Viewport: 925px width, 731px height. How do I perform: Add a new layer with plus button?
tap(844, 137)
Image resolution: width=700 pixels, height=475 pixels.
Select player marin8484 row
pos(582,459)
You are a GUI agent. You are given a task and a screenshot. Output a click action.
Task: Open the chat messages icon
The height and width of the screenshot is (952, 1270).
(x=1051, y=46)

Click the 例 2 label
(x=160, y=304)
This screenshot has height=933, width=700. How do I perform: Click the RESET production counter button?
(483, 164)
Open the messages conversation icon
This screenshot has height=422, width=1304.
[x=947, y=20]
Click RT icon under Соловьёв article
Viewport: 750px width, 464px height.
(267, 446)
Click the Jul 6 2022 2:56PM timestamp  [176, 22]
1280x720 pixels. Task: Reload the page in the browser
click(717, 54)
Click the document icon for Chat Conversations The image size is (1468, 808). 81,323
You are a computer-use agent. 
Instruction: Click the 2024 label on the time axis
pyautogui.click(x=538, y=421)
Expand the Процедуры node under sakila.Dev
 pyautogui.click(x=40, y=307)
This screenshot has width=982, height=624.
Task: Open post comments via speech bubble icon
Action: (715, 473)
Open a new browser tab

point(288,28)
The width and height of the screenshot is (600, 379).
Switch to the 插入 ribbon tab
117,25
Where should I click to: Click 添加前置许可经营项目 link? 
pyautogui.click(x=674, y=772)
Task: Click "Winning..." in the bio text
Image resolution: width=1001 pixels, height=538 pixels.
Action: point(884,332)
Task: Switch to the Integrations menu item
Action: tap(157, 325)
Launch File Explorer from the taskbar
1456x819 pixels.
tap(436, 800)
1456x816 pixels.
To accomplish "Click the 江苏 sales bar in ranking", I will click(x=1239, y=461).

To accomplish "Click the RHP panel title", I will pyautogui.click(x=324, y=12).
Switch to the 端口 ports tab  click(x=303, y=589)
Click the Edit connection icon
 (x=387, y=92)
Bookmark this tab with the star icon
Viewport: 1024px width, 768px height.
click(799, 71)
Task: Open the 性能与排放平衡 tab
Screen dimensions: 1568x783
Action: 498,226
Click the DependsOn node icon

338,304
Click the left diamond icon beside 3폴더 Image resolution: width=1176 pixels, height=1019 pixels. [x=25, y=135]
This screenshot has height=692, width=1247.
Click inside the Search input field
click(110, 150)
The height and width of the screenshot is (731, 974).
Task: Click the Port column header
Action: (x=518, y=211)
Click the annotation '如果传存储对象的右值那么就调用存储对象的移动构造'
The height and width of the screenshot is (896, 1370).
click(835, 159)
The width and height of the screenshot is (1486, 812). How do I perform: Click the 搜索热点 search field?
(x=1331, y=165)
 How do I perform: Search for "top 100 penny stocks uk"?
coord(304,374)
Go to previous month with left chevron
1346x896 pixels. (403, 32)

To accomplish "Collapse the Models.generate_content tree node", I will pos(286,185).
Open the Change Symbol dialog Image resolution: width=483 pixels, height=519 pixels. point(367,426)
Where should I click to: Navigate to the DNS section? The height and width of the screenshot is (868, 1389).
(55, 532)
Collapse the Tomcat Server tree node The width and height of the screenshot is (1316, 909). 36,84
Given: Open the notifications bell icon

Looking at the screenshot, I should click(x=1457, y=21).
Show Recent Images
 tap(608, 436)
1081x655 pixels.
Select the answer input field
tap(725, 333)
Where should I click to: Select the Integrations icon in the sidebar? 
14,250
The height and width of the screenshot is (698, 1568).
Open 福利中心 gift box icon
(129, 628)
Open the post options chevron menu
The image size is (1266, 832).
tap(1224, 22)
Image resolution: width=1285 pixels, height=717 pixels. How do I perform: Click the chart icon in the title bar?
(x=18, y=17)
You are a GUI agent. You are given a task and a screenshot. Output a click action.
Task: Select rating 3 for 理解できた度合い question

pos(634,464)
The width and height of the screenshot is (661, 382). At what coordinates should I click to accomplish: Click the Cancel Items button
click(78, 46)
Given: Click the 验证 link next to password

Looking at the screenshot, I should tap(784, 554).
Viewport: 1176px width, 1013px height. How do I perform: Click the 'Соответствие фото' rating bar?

#### WORK TO COMPLETE
Rewrite every one of the records above with "Viewport" swapped for "Display" and nothing else altered.

#### ANSWER TO THIS EXERCISE
Display: 925px width, 731px height. How do I perform: Add a new layer with plus button?
tap(844, 137)
Image resolution: width=700 pixels, height=475 pixels.
Select player marin8484 row
pos(582,459)
You are a GUI agent. You are given a task and a screenshot. Output a click action.
Task: Open the chat messages icon
The height and width of the screenshot is (952, 1270).
(x=1051, y=46)

Click the 例 2 label
(x=160, y=304)
This screenshot has height=933, width=700. How do I perform: Click the RESET production counter button?
(483, 164)
Open the messages conversation icon
This screenshot has height=422, width=1304.
[x=947, y=20]
Click RT icon under Соловьёв article
Display: 750px width, 464px height.
(267, 446)
Click the Jul 6 2022 2:56PM timestamp  [176, 22]
1280x720 pixels. Task: Reload the page in the browser
click(717, 54)
Click the document icon for Chat Conversations The image size is (1468, 808). 81,323
You are a computer-use agent. 
Instruction: Click the 2024 label on the time axis
pyautogui.click(x=538, y=421)
Expand the Процедуры node under sakila.Dev
 pyautogui.click(x=40, y=307)
This screenshot has width=982, height=624.
Task: Open post comments via speech bubble icon
Action: (715, 473)
Open a new browser tab

point(288,28)
The width and height of the screenshot is (600, 379).
Switch to the 插入 ribbon tab
117,25
Where should I click to: Click 添加前置许可经营项目 link? 
pyautogui.click(x=674, y=772)
Task: Click "Winning..." in the bio text
Image resolution: width=1001 pixels, height=538 pixels.
Action: point(884,332)
Task: Switch to the Integrations menu item
Action: tap(157, 325)
Launch File Explorer from the taskbar
1456x819 pixels.
tap(436, 800)
1456x816 pixels.
To accomplish "Click the 江苏 sales bar in ranking", I will click(x=1239, y=461).

To accomplish "Click the RHP panel title", I will pyautogui.click(x=324, y=12).
Switch to the 端口 ports tab  click(x=303, y=589)
Click the Edit connection icon
 (x=387, y=92)
Bookmark this tab with the star icon
Display: 1024px width, 768px height.
click(799, 71)
Task: Open the 性能与排放平衡 tab
Screen dimensions: 1568x783
Action: 498,226
Click the DependsOn node icon

338,304
Click the left diamond icon beside 3폴더 Image resolution: width=1176 pixels, height=1019 pixels. [x=25, y=135]
This screenshot has height=692, width=1247.
Click inside the Search input field
click(110, 150)
The height and width of the screenshot is (731, 974).
Task: Click the Port column header
Action: (x=518, y=211)
Click the annotation '如果传存储对象的右值那么就调用存储对象的移动构造'
The height and width of the screenshot is (896, 1370).
click(835, 159)
The width and height of the screenshot is (1486, 812). How do I perform: Click the 搜索热点 search field?
(x=1331, y=165)
 How do I perform: Search for "top 100 penny stocks uk"?
coord(304,374)
Go to previous month with left chevron
1346x896 pixels. (403, 32)

To accomplish "Collapse the Models.generate_content tree node", I will pos(286,185).
Open the Change Symbol dialog Image resolution: width=483 pixels, height=519 pixels. point(367,426)
Where should I click to: Navigate to the DNS section? The height and width of the screenshot is (868, 1389).
(55, 532)
Collapse the Tomcat Server tree node The width and height of the screenshot is (1316, 909). 36,84
Given: Open the notifications bell icon

Looking at the screenshot, I should click(x=1457, y=21).
Show Recent Images
 tap(608, 436)
1081x655 pixels.
Select the answer input field
tap(725, 333)
Where should I click to: Select the Integrations icon in the sidebar? 
14,250
The height and width of the screenshot is (698, 1568).
Open 福利中心 gift box icon
(129, 628)
Open the post options chevron menu
The image size is (1266, 832).
tap(1224, 22)
Image resolution: width=1285 pixels, height=717 pixels. How do I perform: Click the chart icon in the title bar?
(x=18, y=17)
You are a GUI agent. You are given a task and a screenshot. Output a click action.
Task: Select rating 3 for 理解できた度合い question

pos(634,464)
The width and height of the screenshot is (661, 382). At what coordinates should I click to accomplish: Click the Cancel Items button
click(78, 46)
Given: Click the 验证 link next to password

Looking at the screenshot, I should tap(784, 554).
Display: 1176px width, 1013px height. How do I perform: Click the 'Соответствие фото' rating bar?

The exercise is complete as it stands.